## [Aim A]
In the mailing-list thread about flow control and jumbo frames, what does a switch do once its port buffers get full?
## [Aim B]
Pick up the mailing-list thread about flow control and jumbo frames right after its last line, and keep it going in the same voice.
## Start Reading passage
FAQ Search Today's Posts Mark Forums Read
» Video Reviews

» Linux Archive

Linux-archive is a website aiming to archive linux email lists and to make them easily accessible for linux users/developers.


» Sponsor

» Partners

» Sponsor

Go Back   Linux Archive > Redhat > Device-mapper Development

 
 
LinkBack Thread Tools
 
Old 03-25-2009, 02:44 AM
"John A. Sullivan III"
 
Default Shell Scripts or Arbitrary Priority Callouts?

On Tue, 2009-03-24 at 20:17 +0200, Pasi Kärkkäinen wrote:
> On Tue, Mar 24, 2009 at 01:30:10PM -0400, John A. Sullivan III wrote:
> > Thanks very much, again, and, again, I'll reply in the text - John
> >
>
> Np
>
> > >
> > > iirc 2810 does not have very big buffers per port, so you might be better
> > > using flow control instead of jumbos.. then again I'm not sure how good flow
> > > control implementation HP has?
> > >
> > > The whole point of flow control is to prevent packet loss/drop.. this happens
> > > with sending pause frames before the port buffers get full. If port buffers
> > > get full then the switch doesn't have any other option than to drop the
> > > packets.. and this causes tcp-retransmits -> causes delay and tcp slows down
> > > to prevent further packet drops.
> > >
> > > flow control "pause frames" cause less delay than tcp-retransmits.
## End Reading passage
## Start Stored data
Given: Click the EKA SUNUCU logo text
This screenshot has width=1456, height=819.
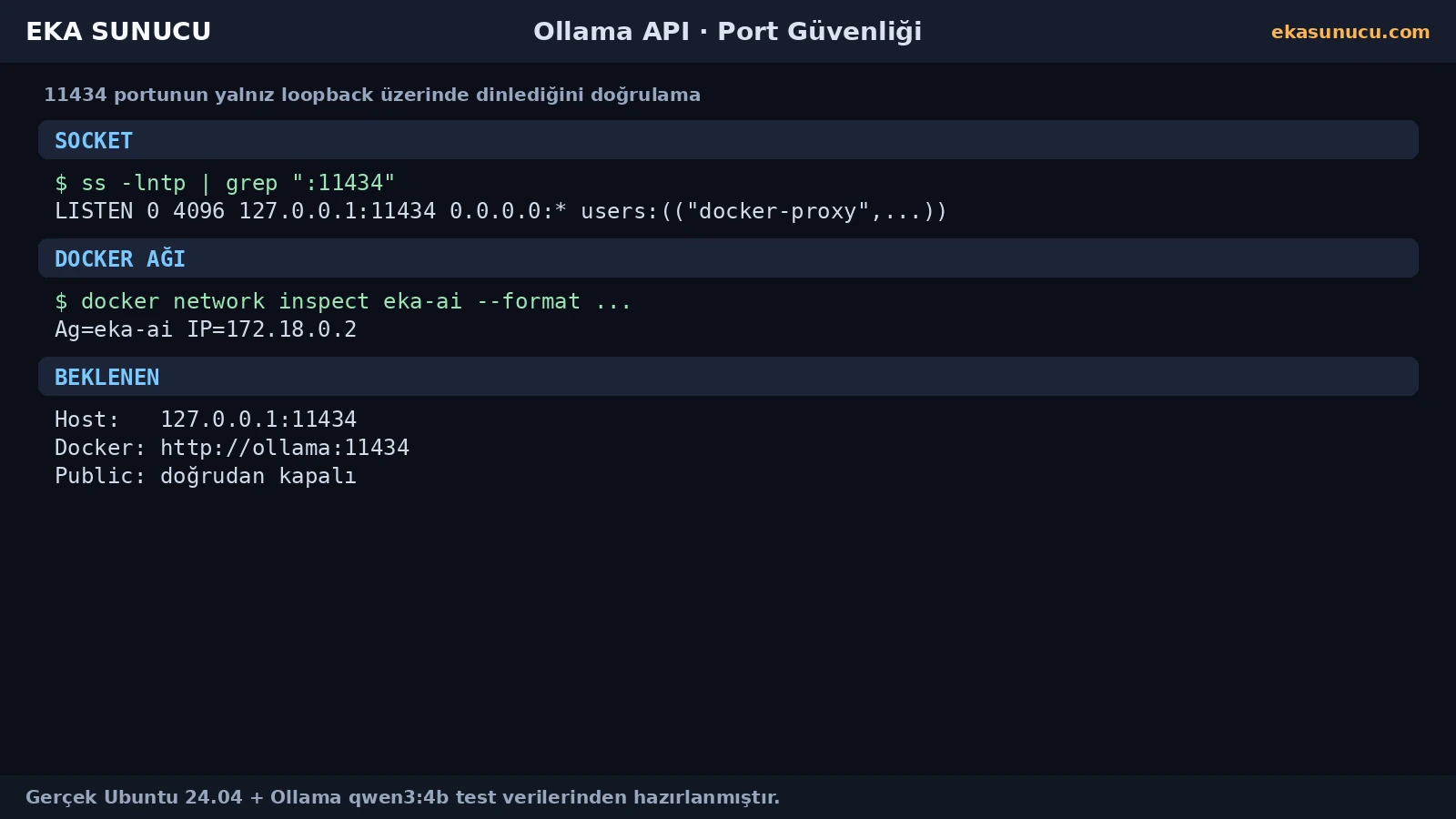Looking at the screenshot, I should 118,32.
## End Stored data
## [Final result A]
It drops the packets.

## [Final result B]
> > >
> > > Do you see tcp retransmits with "netstat -s" ? Check both the target and the initiators.
> > Thankfully this is an area of some expertise for me (unlike disk I/O -
> > obviously ). We have been pretty thorough about checking the
> > network path. We've not seen any upper layer retransmission or buffer
> > overflows.
>
> Good
>
> > > > > > > What kind of performance do you get using just a single iscsi session (and
> > > > > > > thus just a single path), no multipathing, no DM RAID0 ? Just a filesystem
> > > > > > > directly on top of the iscsi /dev/sd? device.
> > > > > > Miserable - same roughly 12 MB/s.
> > > > >
> > > > > OK, Here's your problem. Was this btw reads or writes? Did you tune
> > > > > readahead-settings?
> > > > 12MBps is sequential reading but sequential writing is not much
> > > > different. We did tweak readahead to 1024. We did not want to go much
> > > > larger in order to maintain balance with the various data patterns -
> > > > some of which are random and some of which may not read linearly.
> > >
> > > I did some benchmarking earlier between two servers; other one running ietd
> > > target with 'nullio' and other running open-iscsi initiator. Both using a single gigabit NIC.
> > >
> > > I remember getting very close to full gigabit speed at least with bigger
> > > block sizes. I can't remember how much I got with 4 kB blocks.
> > >
> > > Those tests were made with dd.
> > Yes, if we use 64KB blocks, we can saturate a Gig link. With larger
> > sizes, we can push over 3 Gpbs over the four gig links in the test
> > environment.
>
> That's good.
>
> > >
> > > nullio target is a good way to benchmark your network and initiator and
> > > verify everything is correct.
> > >
> > > Also it's good to first test for example with FTP and Iperf to verify
> > > network is working properly between target and the initiator and all the
> > > other basic settings are correct.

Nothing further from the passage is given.